Deputy prime minister Angela Rayner has rejected a request from St Ives residents to review the decision to allow a hotel to be built on the site of a care home.

Premier Inn campaigners
Andrew George (second left) is pictured outside the Ministry of Housing, Communities, and Local Government with campiagners (left to right) Shelley Thornton, Michelle Curnow, Brian Selman, and Damon Thompson

Campaigners took their message to London two weeks ago, handing over a weighty protest file and letters of objection at the Ministry of Housing, Communities, and Local Government, which is headed by Raynor.

But Whitbread’s planning appeal win, to build a new Premier Inn hotel in St Ives, will stand.

“The planning system is far too lopsided,” said St Ives MP Andrew George, who visited the ministry with the campaigners. “Developers get a second chance.
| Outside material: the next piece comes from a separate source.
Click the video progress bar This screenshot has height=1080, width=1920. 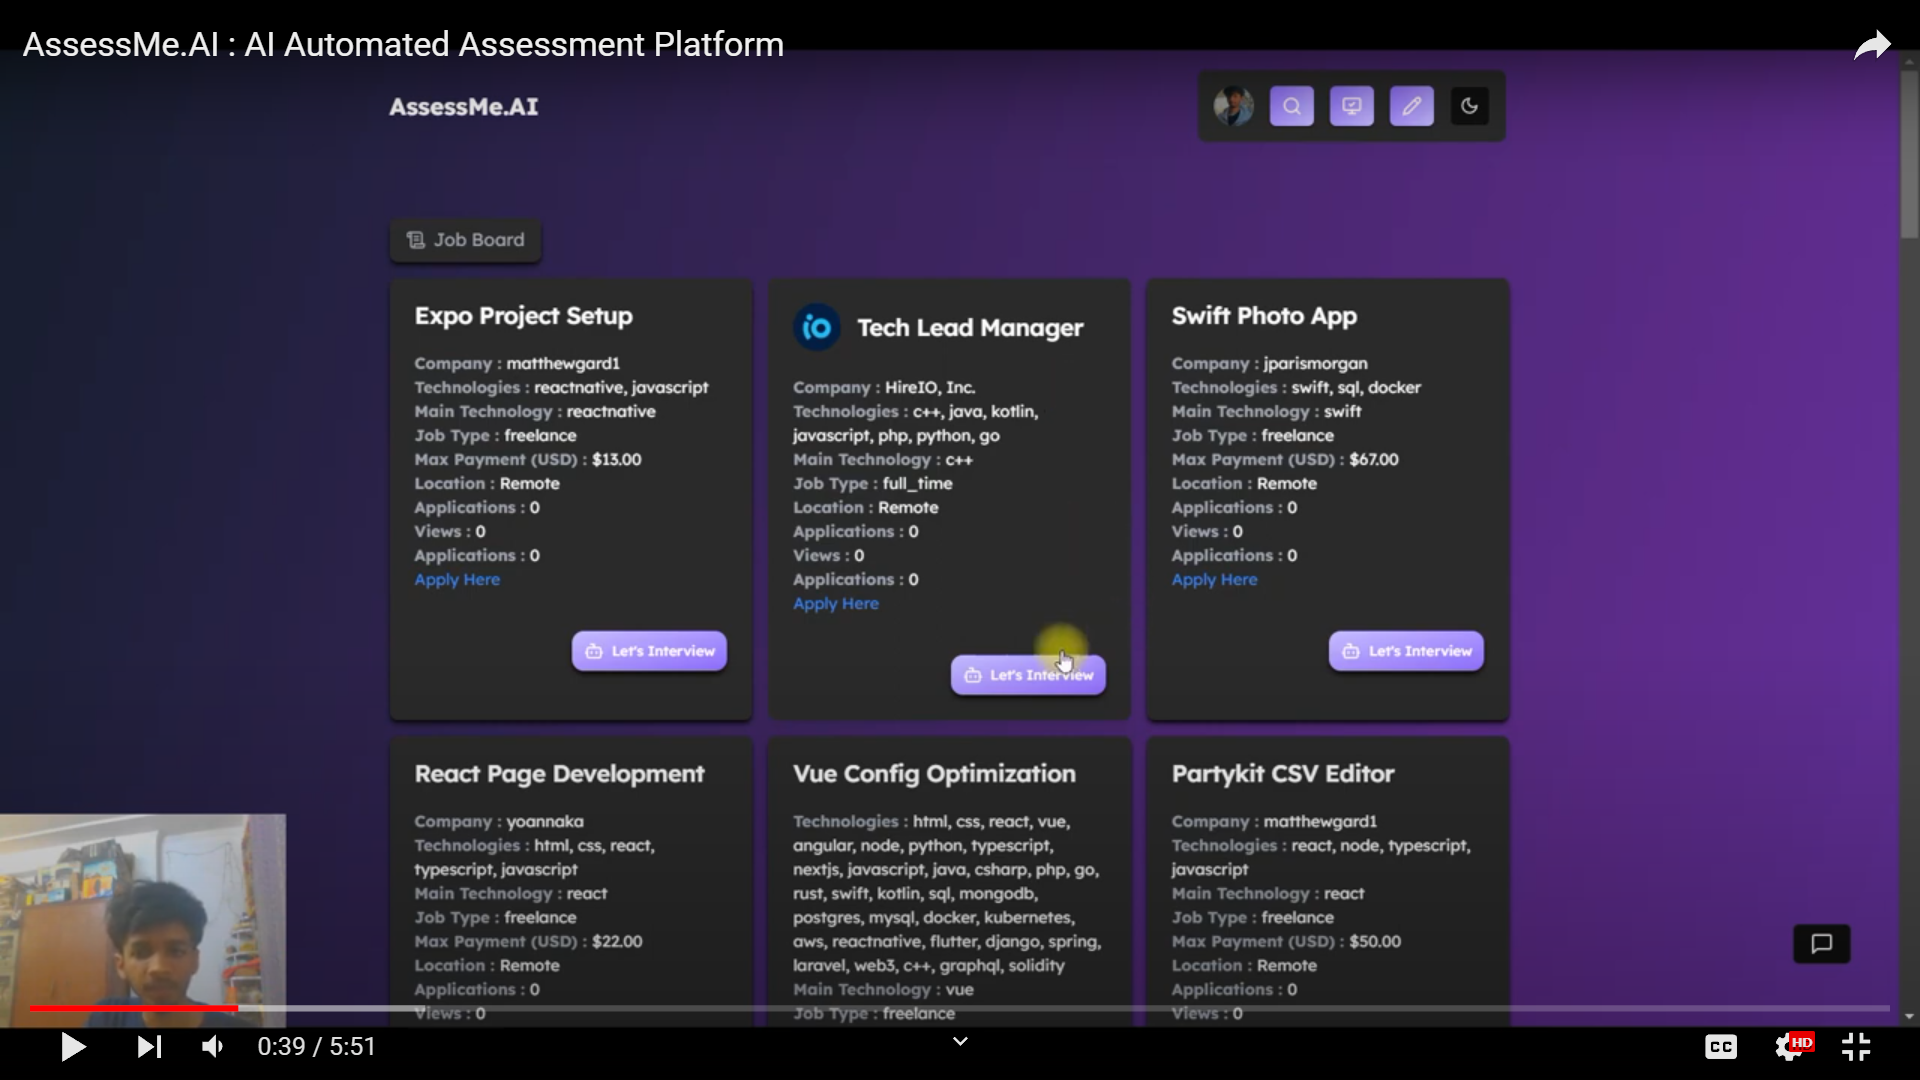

Communities, like St Ives on this occasion, which must suffer the consequences, do not.

“That’s why I (and my party) have long advocated there should be a balanced third party right of appeal, when permission is granted which contradicts local policy, as happened here, or when substantial local opposition meets a threshold of planning law reasons.”

He added: “Developments which add to the problems of an area, like this will, (after all, St Ives already has an abundance of holiday accommodation and too few care home places and homes for locals) can legitimately, in law, keep applying and appealing in the system ’til they get their way. The community is just left to endure the consequences without redress, unless of course they go to expensive judicial review. 

“If anything, the deputy PM is currently pushing through new law to make the situation even worse. There’s little left for the community to do now.”